Laid out between the candles the Brother Grimm’s offerings, the
nearest matches to items on a shopping list Nick had provided Danny. Working
his way along Nick took his time, selecting a Mossberg 590 Compact 14” barrel
shotgun with scabbard, stun grenades, ammunition, disposable double cuffs and
other sundry pieces of equipment that he held up for the Brother Grimm to add
to his bill.

‘What’s the total?’ Nick asked.

‘Call it five grand,’ the Brother Grimm announced.

‘Extortion, that’s what I’d call that,’ said Danny.

Up and out of his corner; a heavy weight who’d take a day to
reach the centre of the ring, the Brother Grimm made his way slowly to the
bar.
 
‘I’m not buying am I,’ he
said, leaning a chunky forearm on the counter.
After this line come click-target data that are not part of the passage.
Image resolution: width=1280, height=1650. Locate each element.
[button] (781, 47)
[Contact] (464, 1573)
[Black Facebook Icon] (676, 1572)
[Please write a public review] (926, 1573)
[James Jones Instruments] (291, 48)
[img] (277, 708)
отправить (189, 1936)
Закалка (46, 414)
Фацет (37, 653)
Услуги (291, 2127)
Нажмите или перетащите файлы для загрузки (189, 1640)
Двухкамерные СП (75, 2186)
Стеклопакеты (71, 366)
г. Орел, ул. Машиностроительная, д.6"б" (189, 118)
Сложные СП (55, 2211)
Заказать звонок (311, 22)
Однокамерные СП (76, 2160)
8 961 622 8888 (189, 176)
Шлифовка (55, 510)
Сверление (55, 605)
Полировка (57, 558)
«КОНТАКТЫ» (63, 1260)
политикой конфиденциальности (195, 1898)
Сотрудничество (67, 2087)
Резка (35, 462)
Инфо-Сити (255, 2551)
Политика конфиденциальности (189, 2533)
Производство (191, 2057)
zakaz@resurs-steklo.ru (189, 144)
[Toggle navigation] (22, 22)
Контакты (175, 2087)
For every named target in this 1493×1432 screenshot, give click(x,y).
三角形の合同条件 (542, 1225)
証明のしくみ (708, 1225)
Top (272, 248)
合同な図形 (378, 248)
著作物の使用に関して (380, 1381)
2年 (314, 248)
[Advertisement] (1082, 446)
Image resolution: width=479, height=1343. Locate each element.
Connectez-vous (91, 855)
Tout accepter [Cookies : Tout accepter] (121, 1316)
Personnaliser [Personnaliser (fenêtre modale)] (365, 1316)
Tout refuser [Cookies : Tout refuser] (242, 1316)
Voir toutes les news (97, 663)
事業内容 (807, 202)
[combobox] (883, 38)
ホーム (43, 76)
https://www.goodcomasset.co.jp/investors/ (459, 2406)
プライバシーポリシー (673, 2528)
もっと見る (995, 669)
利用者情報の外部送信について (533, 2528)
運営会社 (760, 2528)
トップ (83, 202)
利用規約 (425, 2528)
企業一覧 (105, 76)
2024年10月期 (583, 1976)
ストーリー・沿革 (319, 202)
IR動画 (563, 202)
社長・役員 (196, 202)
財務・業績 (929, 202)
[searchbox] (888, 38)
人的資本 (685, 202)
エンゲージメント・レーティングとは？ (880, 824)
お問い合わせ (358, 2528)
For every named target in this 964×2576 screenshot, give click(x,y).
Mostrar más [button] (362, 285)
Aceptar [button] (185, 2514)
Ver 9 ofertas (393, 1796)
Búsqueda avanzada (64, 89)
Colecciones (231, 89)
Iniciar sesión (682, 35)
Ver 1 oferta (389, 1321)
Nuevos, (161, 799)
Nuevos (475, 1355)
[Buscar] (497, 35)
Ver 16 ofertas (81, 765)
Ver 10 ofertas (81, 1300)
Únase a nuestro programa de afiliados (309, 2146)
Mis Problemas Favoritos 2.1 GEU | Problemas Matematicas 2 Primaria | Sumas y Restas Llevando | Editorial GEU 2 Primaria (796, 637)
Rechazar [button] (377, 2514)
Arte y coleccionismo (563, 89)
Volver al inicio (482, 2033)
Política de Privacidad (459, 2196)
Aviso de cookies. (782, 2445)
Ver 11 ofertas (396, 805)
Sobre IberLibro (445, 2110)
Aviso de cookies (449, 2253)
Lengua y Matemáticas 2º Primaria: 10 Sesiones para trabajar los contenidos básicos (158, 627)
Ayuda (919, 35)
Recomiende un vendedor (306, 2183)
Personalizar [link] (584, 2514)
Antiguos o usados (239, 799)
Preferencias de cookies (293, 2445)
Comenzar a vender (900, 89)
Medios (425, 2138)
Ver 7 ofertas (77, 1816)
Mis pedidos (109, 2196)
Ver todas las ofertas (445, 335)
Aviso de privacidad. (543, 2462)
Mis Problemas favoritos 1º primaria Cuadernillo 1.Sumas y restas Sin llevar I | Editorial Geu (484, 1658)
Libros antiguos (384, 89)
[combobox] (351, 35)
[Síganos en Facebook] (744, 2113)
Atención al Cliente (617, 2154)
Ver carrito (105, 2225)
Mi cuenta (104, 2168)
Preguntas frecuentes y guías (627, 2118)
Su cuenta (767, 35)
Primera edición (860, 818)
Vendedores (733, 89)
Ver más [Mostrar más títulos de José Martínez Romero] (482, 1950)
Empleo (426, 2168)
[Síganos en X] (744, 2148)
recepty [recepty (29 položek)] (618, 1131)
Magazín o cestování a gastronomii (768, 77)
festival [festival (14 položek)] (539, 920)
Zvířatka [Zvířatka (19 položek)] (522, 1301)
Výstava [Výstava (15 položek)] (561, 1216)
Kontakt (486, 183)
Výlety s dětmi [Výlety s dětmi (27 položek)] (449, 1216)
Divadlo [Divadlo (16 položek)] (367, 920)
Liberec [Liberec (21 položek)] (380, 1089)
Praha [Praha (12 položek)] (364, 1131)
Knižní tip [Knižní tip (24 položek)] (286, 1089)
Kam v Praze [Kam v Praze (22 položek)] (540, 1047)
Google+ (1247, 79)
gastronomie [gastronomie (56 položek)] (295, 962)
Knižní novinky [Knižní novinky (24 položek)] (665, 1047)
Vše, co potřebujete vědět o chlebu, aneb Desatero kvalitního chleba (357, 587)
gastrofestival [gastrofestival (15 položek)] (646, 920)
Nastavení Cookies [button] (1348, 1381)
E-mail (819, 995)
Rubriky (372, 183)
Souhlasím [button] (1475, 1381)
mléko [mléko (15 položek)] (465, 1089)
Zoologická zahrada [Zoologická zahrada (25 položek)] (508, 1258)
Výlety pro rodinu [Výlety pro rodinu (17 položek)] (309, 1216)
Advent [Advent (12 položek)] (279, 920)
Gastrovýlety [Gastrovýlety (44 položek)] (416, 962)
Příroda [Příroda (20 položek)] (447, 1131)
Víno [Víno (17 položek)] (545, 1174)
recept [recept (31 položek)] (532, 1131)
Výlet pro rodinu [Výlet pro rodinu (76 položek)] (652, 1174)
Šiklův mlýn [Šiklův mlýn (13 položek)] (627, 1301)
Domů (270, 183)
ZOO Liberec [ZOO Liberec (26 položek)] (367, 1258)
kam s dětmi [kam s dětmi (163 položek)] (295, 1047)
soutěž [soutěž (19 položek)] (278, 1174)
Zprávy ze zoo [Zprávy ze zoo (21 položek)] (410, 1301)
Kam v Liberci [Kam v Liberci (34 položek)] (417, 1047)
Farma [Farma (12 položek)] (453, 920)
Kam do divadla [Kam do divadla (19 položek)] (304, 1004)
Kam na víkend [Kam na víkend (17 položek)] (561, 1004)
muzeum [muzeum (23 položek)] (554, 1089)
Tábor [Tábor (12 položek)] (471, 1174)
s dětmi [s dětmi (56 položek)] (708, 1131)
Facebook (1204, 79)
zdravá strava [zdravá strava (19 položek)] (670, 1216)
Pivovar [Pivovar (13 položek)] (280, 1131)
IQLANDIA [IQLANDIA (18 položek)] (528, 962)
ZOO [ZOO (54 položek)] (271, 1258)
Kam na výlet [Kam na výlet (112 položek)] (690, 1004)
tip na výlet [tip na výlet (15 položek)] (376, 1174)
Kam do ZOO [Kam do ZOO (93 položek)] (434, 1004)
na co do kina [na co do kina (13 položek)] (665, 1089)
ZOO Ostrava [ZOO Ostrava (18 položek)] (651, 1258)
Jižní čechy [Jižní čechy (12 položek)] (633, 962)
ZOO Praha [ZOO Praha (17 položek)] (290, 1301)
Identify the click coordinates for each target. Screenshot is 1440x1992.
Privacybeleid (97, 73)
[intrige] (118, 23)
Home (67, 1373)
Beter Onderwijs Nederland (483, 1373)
‘It’s all clean?’ Nick casually asked, checking the Mossberg
thoroughly, examining the chamber and magazine for signs of wear or damage.

‘You know me, I don’t do second-hand shit, everything’s top
notch,’ claimed the Brother Grimm, scattering a pile of take-away cartons
stacked in a tower on the bar. Floating through the air, motes of dust swirled
in the cracks of street light filtering through gaps in the plywood sheets over
the windows.

‘Traceable?’ Nick wanted to know.

‘Sure, like Lord Lucan.’

‘I’ll take it,’ decided Nick, knowing that he was paying at
least three times what everything cost, though it was hard to tell how much of
it had been stolen.

Coming round the bar, Danny started to bag up the equipment as
Nick counted out the cash into the Brother Grimm’s hand, his wrist and fingers
loaded with chunky gold bracelets and Sovereign rings.

‘Good doing business with you gents,’ the Brother Grimm,
announced heading for the corridor, stopping to shake a cigarette machine, its
cracked glass covered by a deep stain of soot.